HOW TO COMPLETE THIS TASK: Exactly the lines below from the one with "[Share on Facebook] (20, 208)" up to and including the one with "For every named target in this 820×1535" make up the answer, with nothing else added.

RECORD SET:
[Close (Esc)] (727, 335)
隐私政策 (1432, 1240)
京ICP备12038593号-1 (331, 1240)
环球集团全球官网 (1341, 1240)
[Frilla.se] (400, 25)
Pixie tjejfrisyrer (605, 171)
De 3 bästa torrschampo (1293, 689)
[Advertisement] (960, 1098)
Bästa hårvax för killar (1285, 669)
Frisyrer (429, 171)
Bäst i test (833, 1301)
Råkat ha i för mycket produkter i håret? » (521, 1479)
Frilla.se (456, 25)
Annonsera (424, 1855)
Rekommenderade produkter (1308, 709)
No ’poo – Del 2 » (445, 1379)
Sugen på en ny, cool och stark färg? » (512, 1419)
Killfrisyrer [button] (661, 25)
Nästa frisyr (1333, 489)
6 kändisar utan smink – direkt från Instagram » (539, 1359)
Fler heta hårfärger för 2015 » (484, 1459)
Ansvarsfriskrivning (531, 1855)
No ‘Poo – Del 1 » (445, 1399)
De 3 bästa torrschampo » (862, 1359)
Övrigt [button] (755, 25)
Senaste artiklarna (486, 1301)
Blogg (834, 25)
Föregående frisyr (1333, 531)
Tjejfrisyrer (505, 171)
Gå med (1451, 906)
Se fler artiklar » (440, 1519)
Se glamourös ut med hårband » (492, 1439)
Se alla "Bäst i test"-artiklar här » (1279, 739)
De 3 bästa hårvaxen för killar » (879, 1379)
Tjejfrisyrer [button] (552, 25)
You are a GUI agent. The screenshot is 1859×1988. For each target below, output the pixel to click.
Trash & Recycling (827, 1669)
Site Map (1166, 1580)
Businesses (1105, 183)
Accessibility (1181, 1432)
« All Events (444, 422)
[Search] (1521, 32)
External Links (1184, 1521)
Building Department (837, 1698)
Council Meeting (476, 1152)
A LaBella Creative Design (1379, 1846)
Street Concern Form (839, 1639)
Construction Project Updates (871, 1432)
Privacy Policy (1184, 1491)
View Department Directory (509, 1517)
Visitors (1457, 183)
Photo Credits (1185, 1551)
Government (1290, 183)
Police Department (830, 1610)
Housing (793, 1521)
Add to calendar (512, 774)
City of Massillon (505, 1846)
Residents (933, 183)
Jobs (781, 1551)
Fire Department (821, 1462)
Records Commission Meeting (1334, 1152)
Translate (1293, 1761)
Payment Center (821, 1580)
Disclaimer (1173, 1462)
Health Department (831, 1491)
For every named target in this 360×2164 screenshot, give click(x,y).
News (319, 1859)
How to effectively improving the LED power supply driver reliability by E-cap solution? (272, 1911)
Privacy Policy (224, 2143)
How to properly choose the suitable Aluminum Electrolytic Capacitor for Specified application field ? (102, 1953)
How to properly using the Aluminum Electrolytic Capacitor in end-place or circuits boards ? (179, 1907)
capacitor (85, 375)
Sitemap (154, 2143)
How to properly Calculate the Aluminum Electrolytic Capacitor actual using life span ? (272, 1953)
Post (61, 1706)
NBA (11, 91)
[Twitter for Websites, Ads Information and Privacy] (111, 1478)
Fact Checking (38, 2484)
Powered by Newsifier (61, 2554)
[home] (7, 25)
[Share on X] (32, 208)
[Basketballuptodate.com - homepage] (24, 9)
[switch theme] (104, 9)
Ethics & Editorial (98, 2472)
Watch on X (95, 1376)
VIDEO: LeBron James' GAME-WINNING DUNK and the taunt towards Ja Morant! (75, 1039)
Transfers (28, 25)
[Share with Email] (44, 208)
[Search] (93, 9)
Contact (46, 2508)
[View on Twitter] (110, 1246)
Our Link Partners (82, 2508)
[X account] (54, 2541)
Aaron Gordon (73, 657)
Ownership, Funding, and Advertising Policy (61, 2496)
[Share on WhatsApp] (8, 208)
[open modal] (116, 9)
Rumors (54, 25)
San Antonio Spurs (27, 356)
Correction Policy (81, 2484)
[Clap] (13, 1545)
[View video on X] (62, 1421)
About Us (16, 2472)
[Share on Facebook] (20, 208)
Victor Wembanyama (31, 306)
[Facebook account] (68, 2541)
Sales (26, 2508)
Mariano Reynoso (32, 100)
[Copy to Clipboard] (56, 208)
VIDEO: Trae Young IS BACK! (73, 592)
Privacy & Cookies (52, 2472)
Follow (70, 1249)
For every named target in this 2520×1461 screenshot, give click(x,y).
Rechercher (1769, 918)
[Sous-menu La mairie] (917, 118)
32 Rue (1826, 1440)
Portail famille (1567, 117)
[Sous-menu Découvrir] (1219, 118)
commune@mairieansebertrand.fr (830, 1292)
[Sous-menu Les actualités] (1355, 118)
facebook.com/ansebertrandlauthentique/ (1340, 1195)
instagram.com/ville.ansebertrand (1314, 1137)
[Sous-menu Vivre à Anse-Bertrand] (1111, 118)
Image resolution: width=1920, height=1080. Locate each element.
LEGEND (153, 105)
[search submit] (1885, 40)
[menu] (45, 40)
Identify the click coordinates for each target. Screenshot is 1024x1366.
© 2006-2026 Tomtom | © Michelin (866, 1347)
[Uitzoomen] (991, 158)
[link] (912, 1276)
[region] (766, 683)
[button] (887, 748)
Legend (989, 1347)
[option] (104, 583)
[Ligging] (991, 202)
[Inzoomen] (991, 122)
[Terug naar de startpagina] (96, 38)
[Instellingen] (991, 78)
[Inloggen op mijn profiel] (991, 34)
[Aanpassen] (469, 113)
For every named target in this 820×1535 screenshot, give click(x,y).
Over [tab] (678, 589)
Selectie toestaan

RESPONSE:
[Share on Facebook] (20, 208)
Victor Wembanyama (31, 306)
[Facebook account] (68, 2541)
Sales (26, 2508)
Mariano Reynoso (32, 100)
[Copy to Clipboard] (56, 208)
VIDEO: Trae Young IS BACK! (73, 592)
Privacy & Cookies (52, 2472)
Follow (70, 1249)
For every named target in this 2520×1461 screenshot, give click(x,y).
Rechercher (1769, 918)
[Sous-menu La mairie] (917, 118)
32 Rue (1826, 1440)
Portail famille (1567, 117)
[Sous-menu Découvrir] (1219, 118)
commune@mairieansebertrand.fr (830, 1292)
[Sous-menu Les actualités] (1355, 118)
facebook.com/ansebertrandlauthentique/ (1340, 1195)
instagram.com/ville.ansebertrand (1314, 1137)
[Sous-menu Vivre à Anse-Bertrand] (1111, 118)
Image resolution: width=1920, height=1080. Locate each element.
LEGEND (153, 105)
[search submit] (1885, 40)
[menu] (45, 40)
Identify the click coordinates for each target. Screenshot is 1024x1366.
© 2006-2026 Tomtom | © Michelin (866, 1347)
[Uitzoomen] (991, 158)
[link] (912, 1276)
[region] (766, 683)
[button] (887, 748)
Legend (989, 1347)
[option] (104, 583)
[Ligging] (991, 202)
[Inzoomen] (991, 122)
[Terug naar de startpagina] (96, 38)
[Instellingen] (991, 78)
[Inloggen op mijn profiel] (991, 34)
[Aanpassen] (469, 113)
For every named target in this 820×1535 screenshot, give click(x,y).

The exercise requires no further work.